L’adoption de ce nouveau mécanisme, décidée de manière unilatérale, est en contradiction avec les engagements de l’Union vis-à-vis de l’Organisation mondiale du commerce car elle ignore totalement les dispositions de l’accord d’association liant le Maroc à l’Union européenne, est-il précisé. Sans oublier que l’article 20 dudit accord impose à la partie qui souhaite modifier sa réglementation d’en informer à l’avance le Comité d’association.
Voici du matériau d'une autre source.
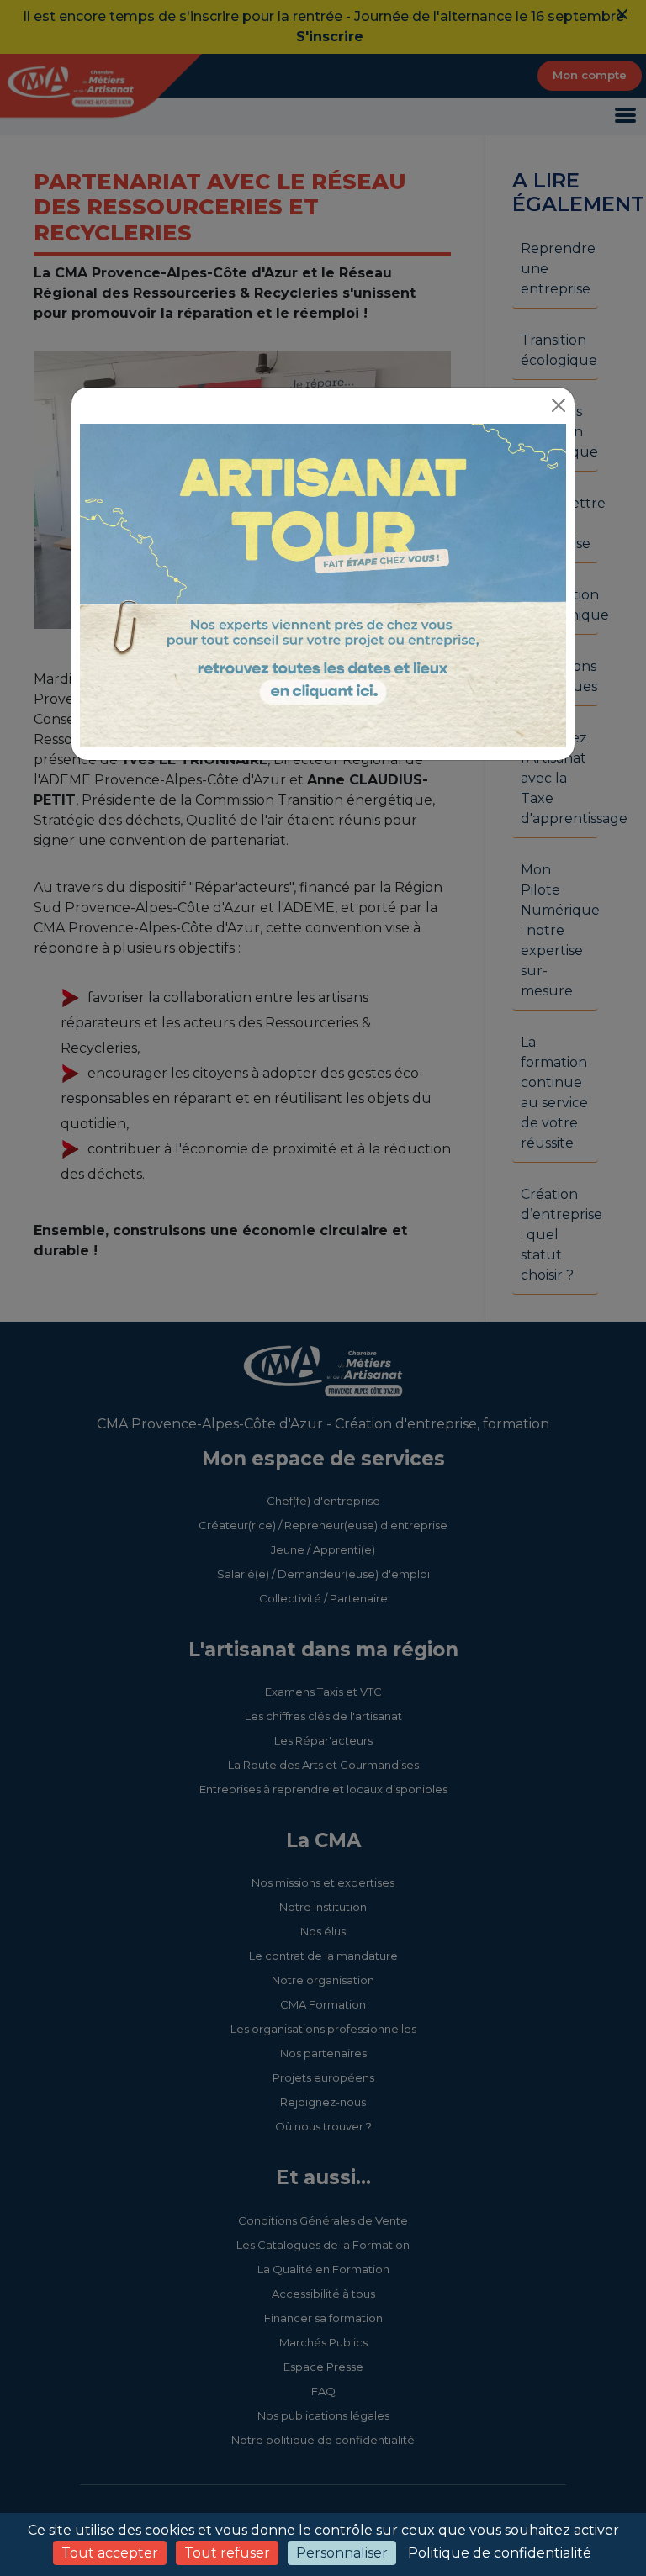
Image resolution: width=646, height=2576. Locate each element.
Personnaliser (342, 2553)
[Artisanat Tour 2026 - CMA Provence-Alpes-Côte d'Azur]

Dans le système actuel, les exportateurs marocains de fruits et légumes procédaient parfois au dédouanement dans le cadre des accords de l’OMC chaque fois que le prix du marché s’avérait en dessous du prix d’entrée. Ce qui permettait le maintien des flux bien que l’opération coûtait au secteur la bagatelle de 200 millions de DH/an. Le négoce des produits frais suppose avant tout la garantie de la régularité et la continuité dans les livraisons. Or, si les nouvelles dispositions viennent à être mises en place, le Maroc sera «cantonné dans l’approvisionnement d’appoint des centrales d’achat en cas de défaillance conjoncturelle des fournisseurs attitrés», anticipe un professionnel du Souss. Au-delà, «la démarche s’inscrit en violation flagrante de l’esprit et la lettre du code de douane communautaire, des règles de l’Organisation mondiale du commerce et des accords liant le Maroc à l’Union», dénonce la Fifel. Mais comment le Maroc n’arrive-t-il pas à anticiper ce genre de mesure via la veille que certaines origines même de moindre poids mènent avec succès? C’est la grande question qui interpelle professionnels et administration.